**Material for this exercise**
------------------------------------------------
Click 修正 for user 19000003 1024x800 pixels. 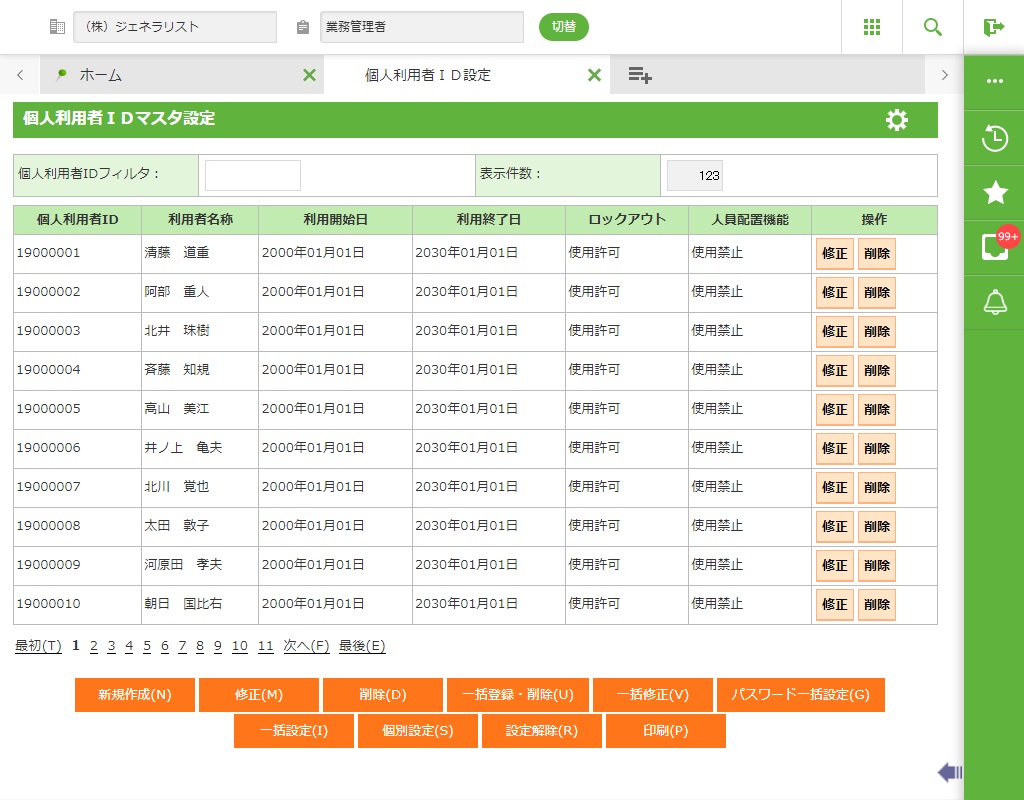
------------------------------------------------
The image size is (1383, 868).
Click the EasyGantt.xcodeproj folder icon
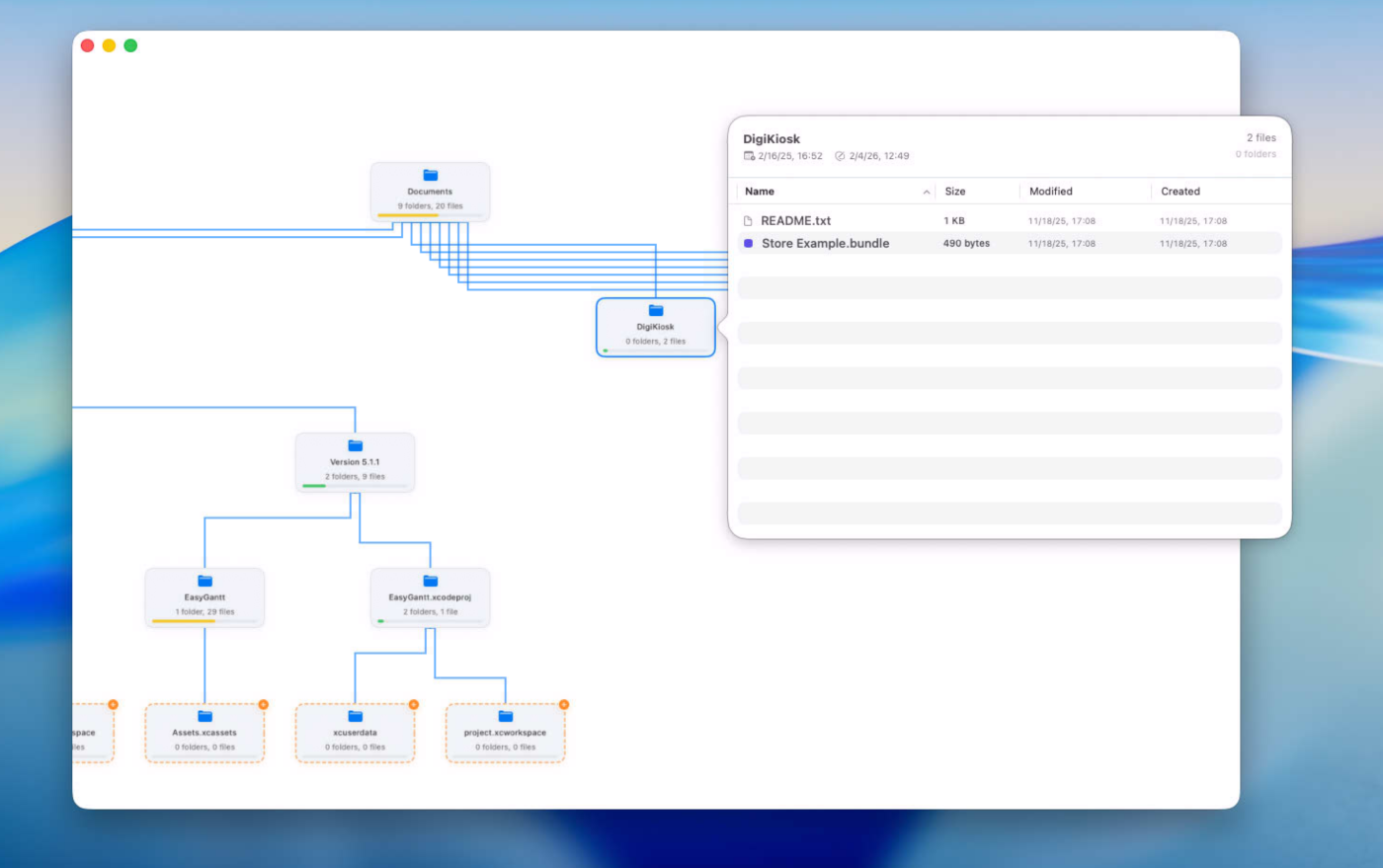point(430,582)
------------------------------------------------
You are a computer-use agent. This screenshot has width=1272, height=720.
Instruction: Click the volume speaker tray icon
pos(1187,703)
------------------------------------------------
Rewrite the lines from the one containing "You are a computer-use" through the one containing "pos(1187,703)", inclusive, with "speaker" changed to "audio" and everything else unchanged. Give only those lines.

You are a computer-use agent. This screenshot has width=1272, height=720.
Instruction: Click the volume audio tray icon
pos(1187,703)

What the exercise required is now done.